Won't be an issue from what I see, some of the epoxy coating got scrapped off but nothing of the PCB itself looks damaged. All you would need to do now is to solder the positive and negative lead of the NIMH replacement battery to the two pads respectively and test. Before closing it up of course you will want to stick the battery back down including the thermistor and what looks to be a large resistor. 

Will this battery be ok. https://uk.rs-online.com/web/p/aaa-rechargeable-batteries/6170789/
Note it is 1000mAh whereas the ones inside right now are 600mAh.
 

"Is a higher mAh rating ok? Can it still charge it properly and for fail safes to work properly still?
 

But I don't understand the most important part. I totally got the butt end of the battery pack needs to have those 2 pieces connected with solder.
What I don't get is this resistor leg thing.

Once I have removed the existing batteries and the leg I will be left with that hole with a little solder in it.

What do I do then?
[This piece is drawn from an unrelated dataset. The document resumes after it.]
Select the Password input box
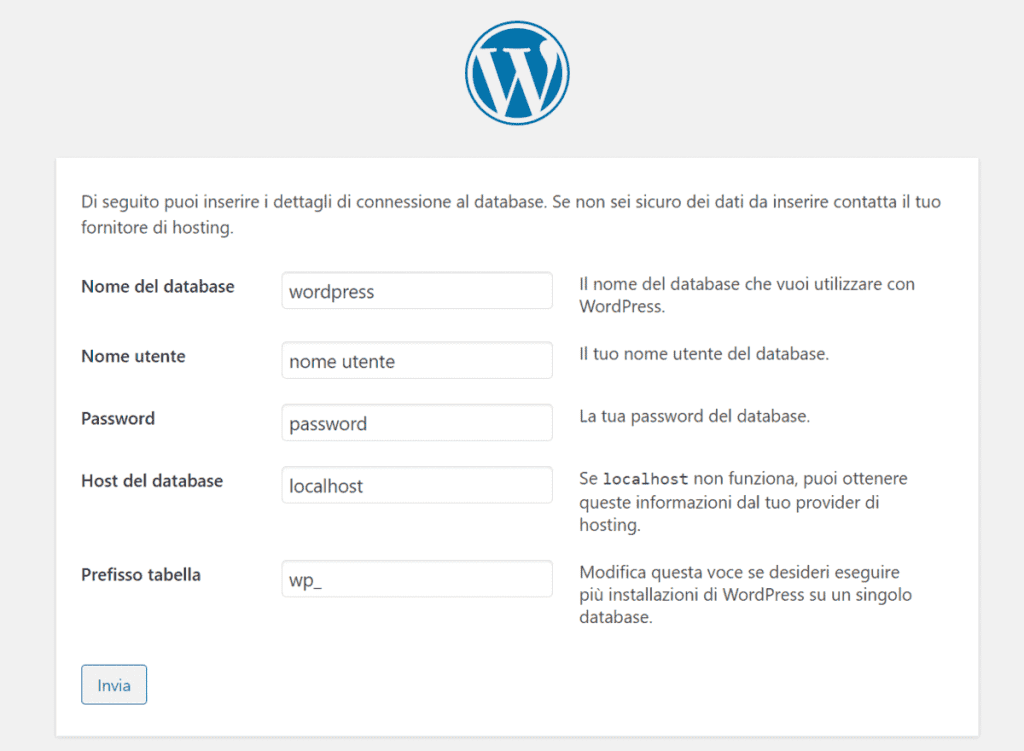Viewport: 1024px width, 751px height. (x=416, y=423)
The new batteries come with what look like very long metal tabs which won't fit into the hole. 

I think you want me to connect a resistor leg (or any small component like that) to the metal tab on each battery having trimmed it so it's a square shape like the original metal tab that is welded on.
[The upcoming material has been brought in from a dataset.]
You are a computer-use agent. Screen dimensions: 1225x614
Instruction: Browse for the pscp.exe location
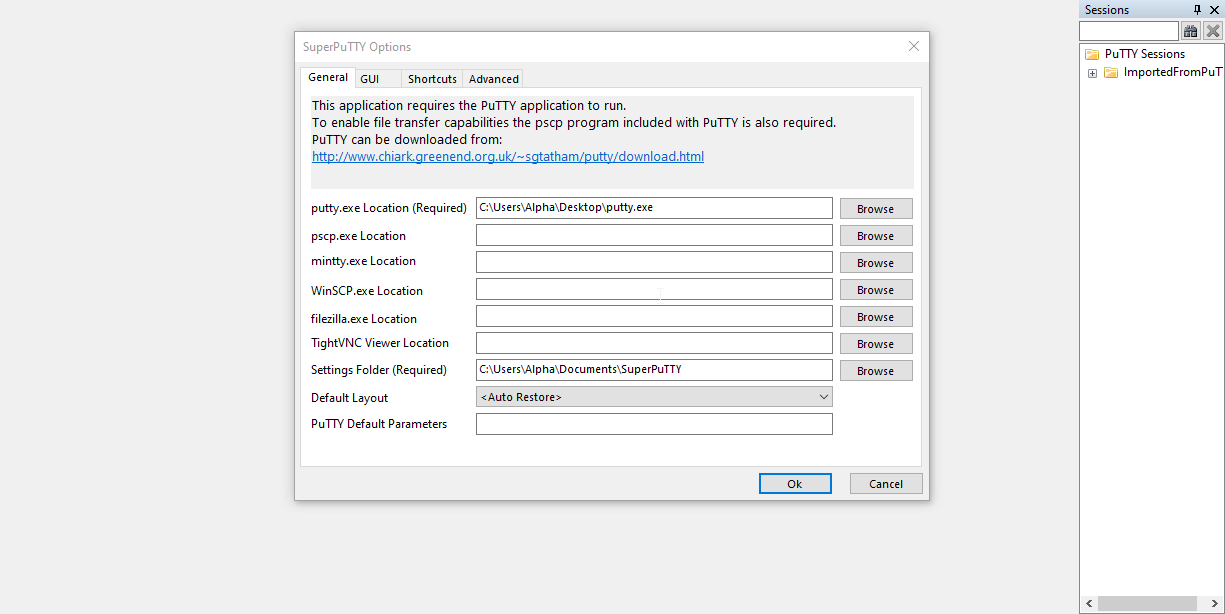875,235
But how am I going to be able to connect the resistor leg to the tab?"

 

Why do the batteries need to be tagged if I am going to be soldering onto the metal tag anyway meaning heat is still going to go from the soldering iron to he battery? Does solder not stick to battery terminals (if that is what they are called).

 

How should I stick the battery to the board? I don't want to stick them down as much as they were in case I need to remove them for whatever reason, and I'm scared a hot glue gun will be of equal or more strength to what was there.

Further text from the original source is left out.